Well, first of all, the term "optimize" always contains an unstated "optimize -- in the service of which ends for what for whom": it isn't a neutral term, but a term occluding all sorts of moral, aesthetic, political contestations around what is meant by intelligence, what and who counts as intelligent, what intelligence is good for. The tendency of you transhumanist types to go off willy-nilly speaking of "enhancement" this and "optimiziation" that as though all these contestations either don't exist or aren't important typically makes transhumanist discourses on non-normative medical and prosthetic and cultural interventions stealthily eugenic (no doubt unintentionally in many cases) in addition to all the other idiotic and wrongheaded things they also tend to be.

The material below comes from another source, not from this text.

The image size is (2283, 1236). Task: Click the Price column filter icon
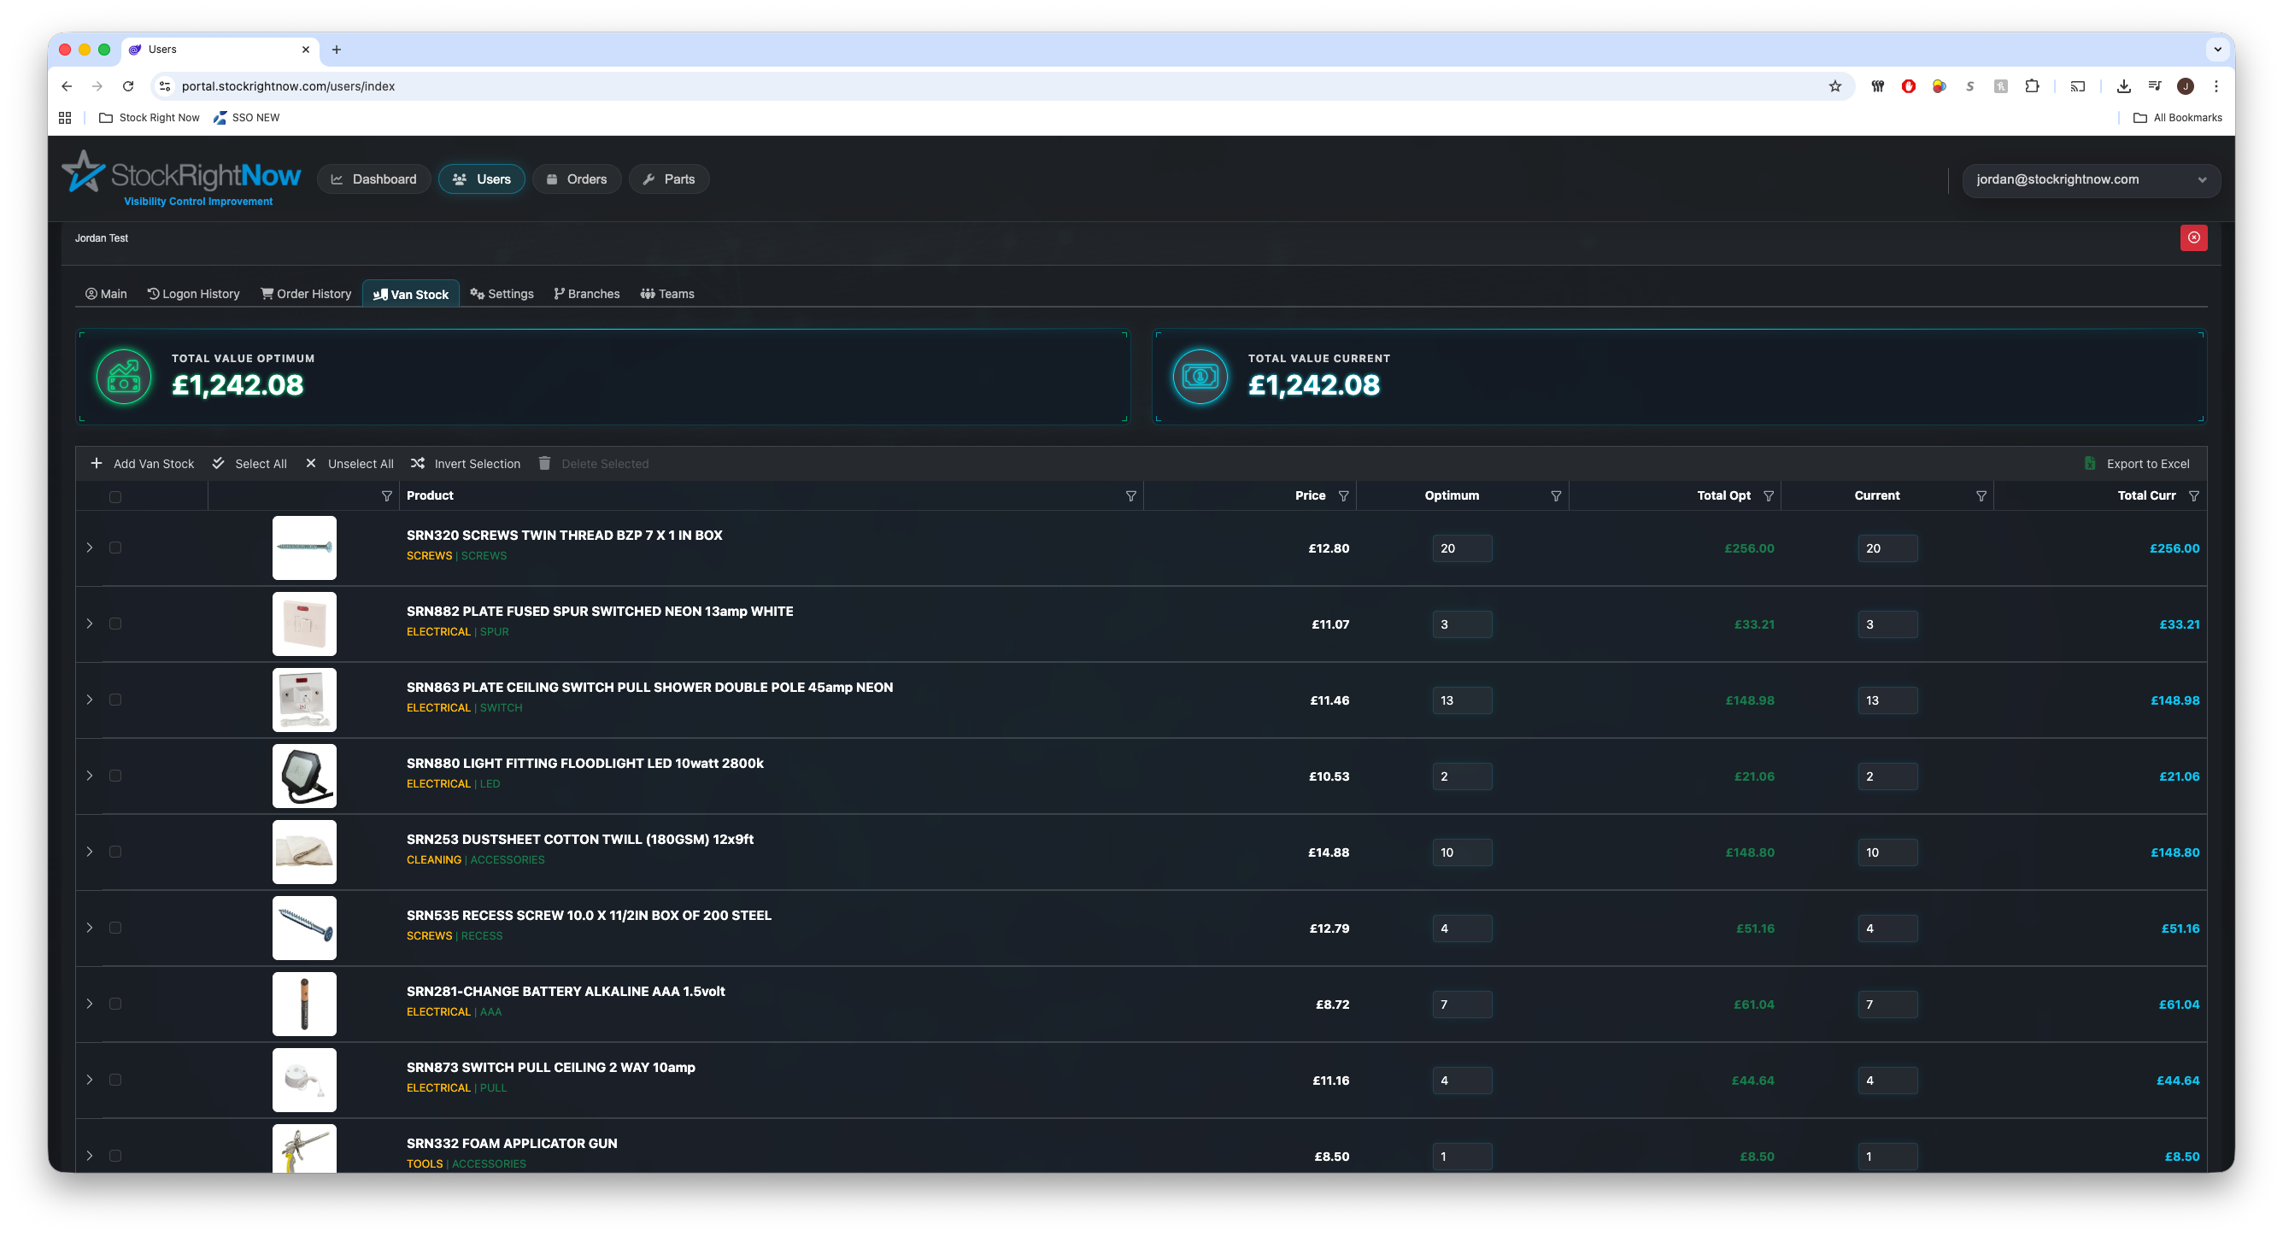[x=1344, y=496]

But to speak more directly to your point here, I must say that I do not agree with you about the force of the "aim" you are mobilizing in your statement here. I think scientific and medical research tends to be driven by the proximately possible, I think its terms are suffused with laboratory conditions, funding exigencies, ongoing publications.
I don't doubt that many scientists also enjoy indulging in blue-skying about how cool it might be if we could one day regrow limbs or live for centuries or employ nanoscale techniques to change dirt to feasts and mansions for peanuts...
And I don't doubt that this sort of daydreaming fuels the imagination that drives some creative science in the lab or in the published paper, just as for others creative science is driven by the contemplation of God or James Joyce or a night of drunkenness or a night with a lover or a long suppressed traumatic event from childhood.
Even if we should grant and celebrate the often unscientific wellsprings to which the imaginative or motivational dimensions of critical, scientific, problem-solving rationality are sometimes indispensably indebted we need not and indeed should not confuse them for critical, scientific, problem-solving rationality themselves.
As anything but diffusely inspirational expressions of "wouldn't it be cool if," utterances like "let's aim for soopergenius IQs in sooper bodies that live for centuries in the Oort Cloud" have no legible connection to what is practically meant by "aiming" for anything at all where the rubber hits the road in laboratory practice, in the writing of the paper or the grant request or the regulatory study. Confusing such matters isn't a sign of superiority but of error or ignorance (some of it willful), and it is the furthest imaginable thing from helpful.